Task goal: The copy must run from the line containing "Where should I" through the final line of the records, both included, exactly as written. It should contain no pictures.

-------

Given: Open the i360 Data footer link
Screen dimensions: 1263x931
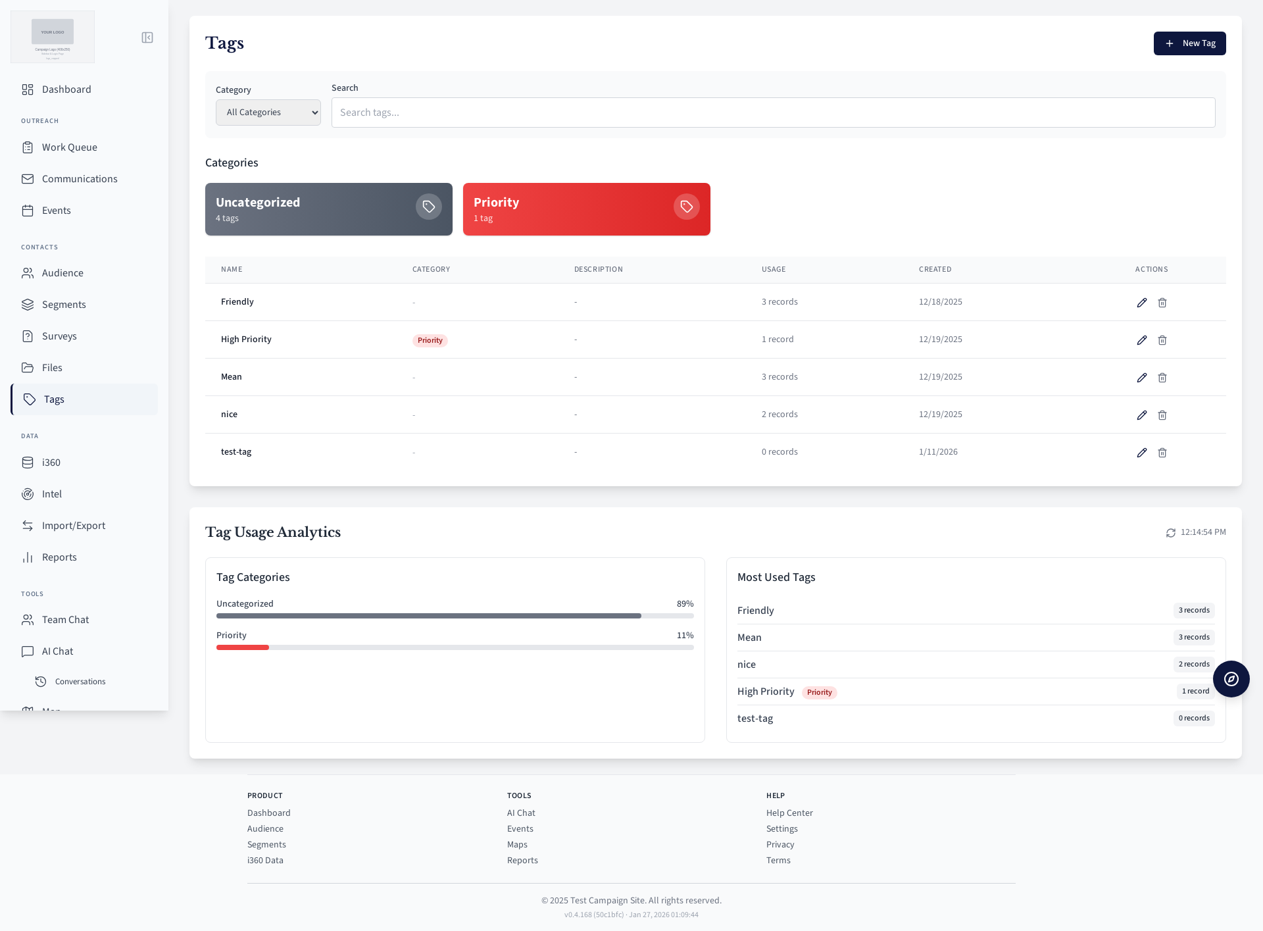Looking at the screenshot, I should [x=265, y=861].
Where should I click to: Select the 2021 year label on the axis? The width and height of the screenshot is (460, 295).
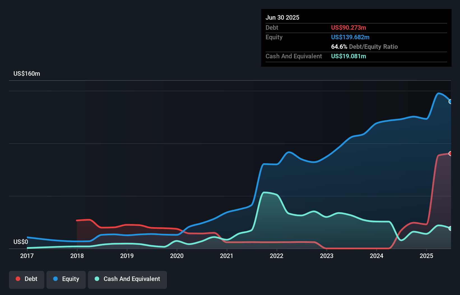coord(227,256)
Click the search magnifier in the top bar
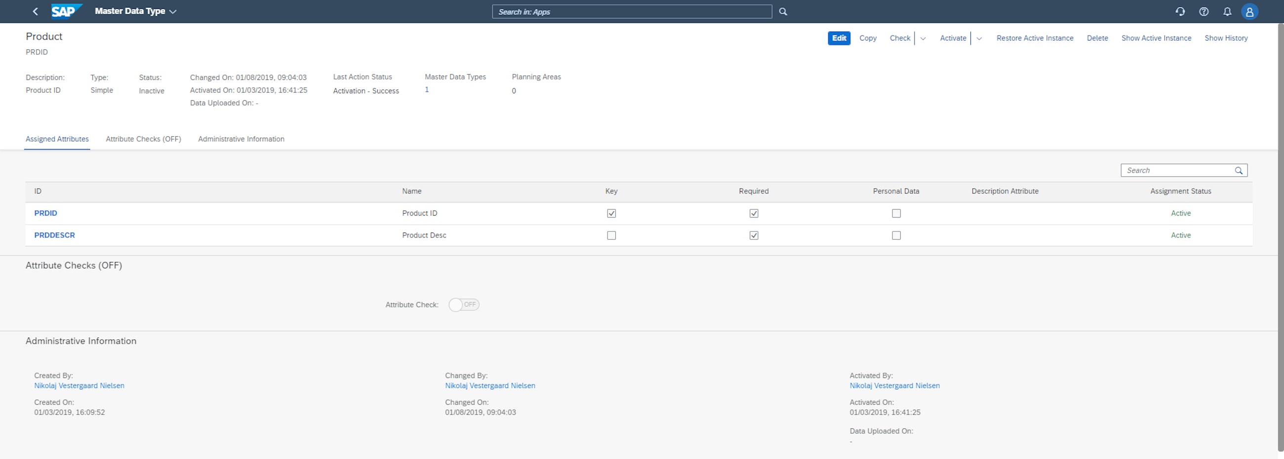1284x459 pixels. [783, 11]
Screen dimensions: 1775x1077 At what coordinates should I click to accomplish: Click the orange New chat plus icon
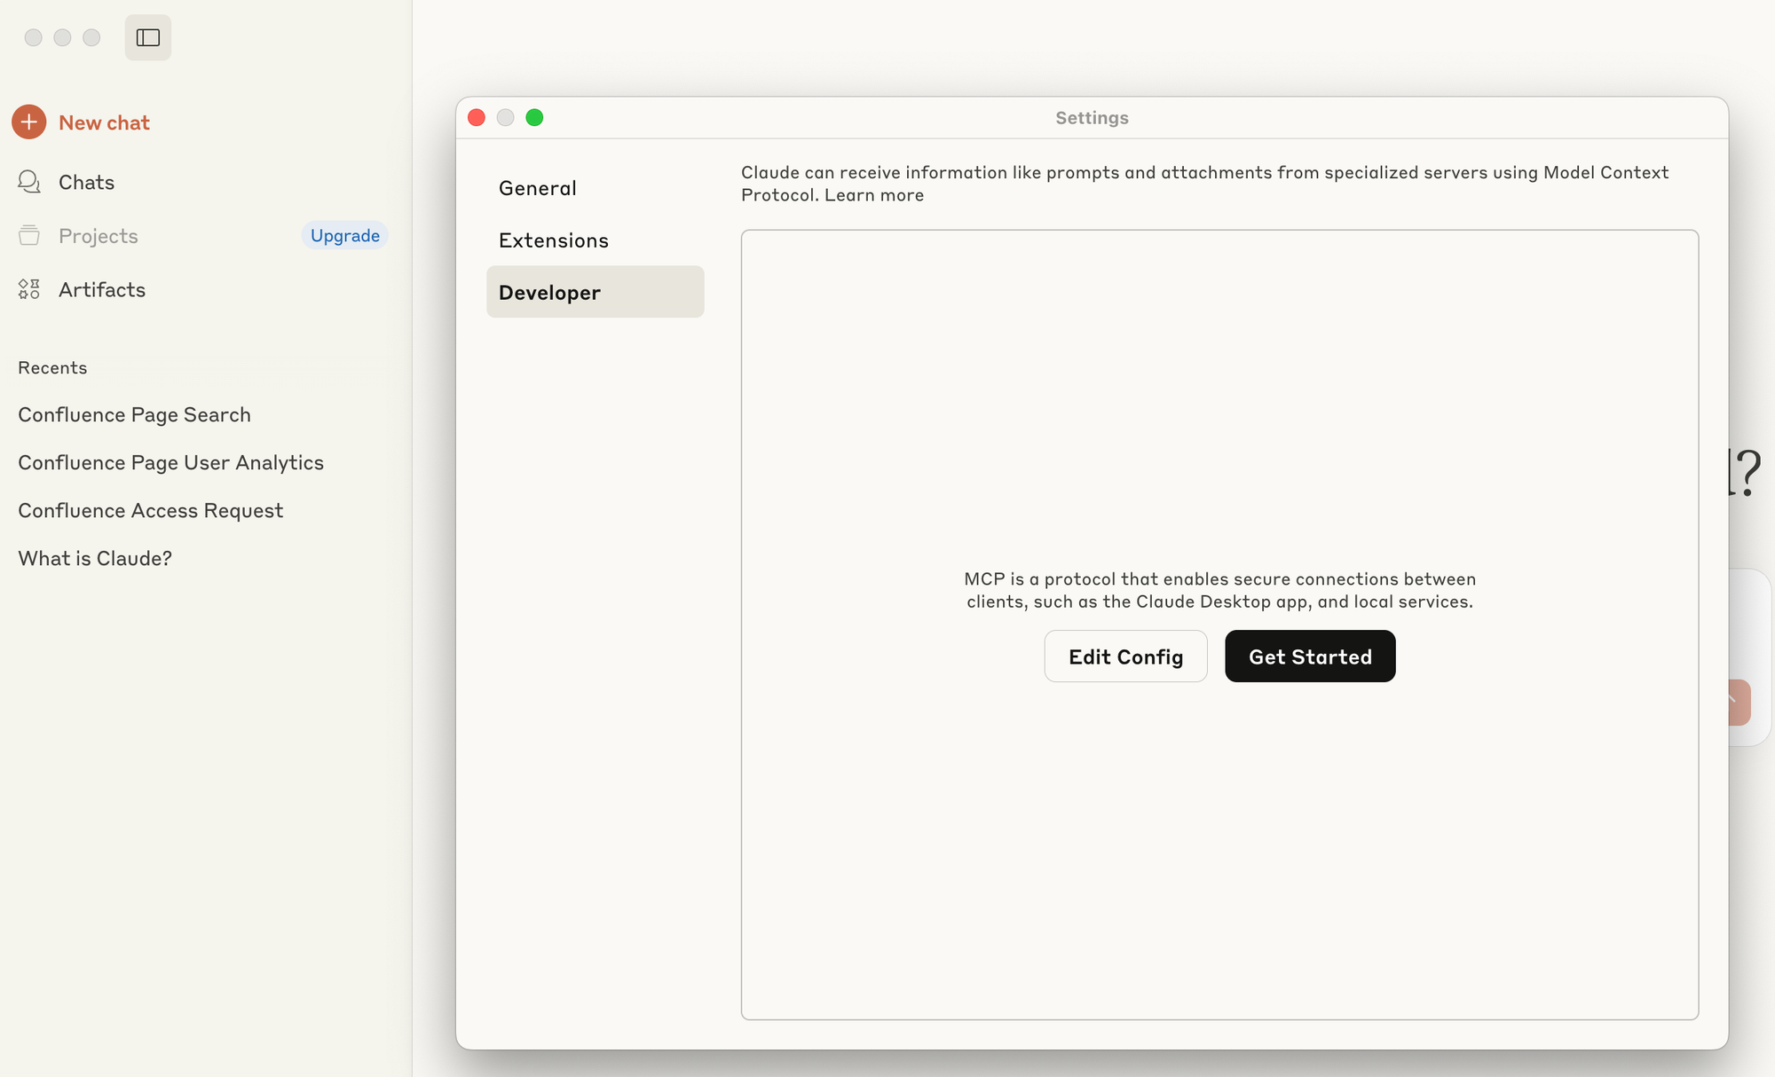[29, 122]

-------

Written answer:
Where should I click to: Select the 2021 year label on the axis? The width and height of the screenshot is (460, 295).
coord(227,256)
Click the search magnifier in the top bar
1284x459 pixels. [783, 11]
Screen dimensions: 1775x1077 At what coordinates should I click to accomplish: Click the orange New chat plus icon
[29, 122]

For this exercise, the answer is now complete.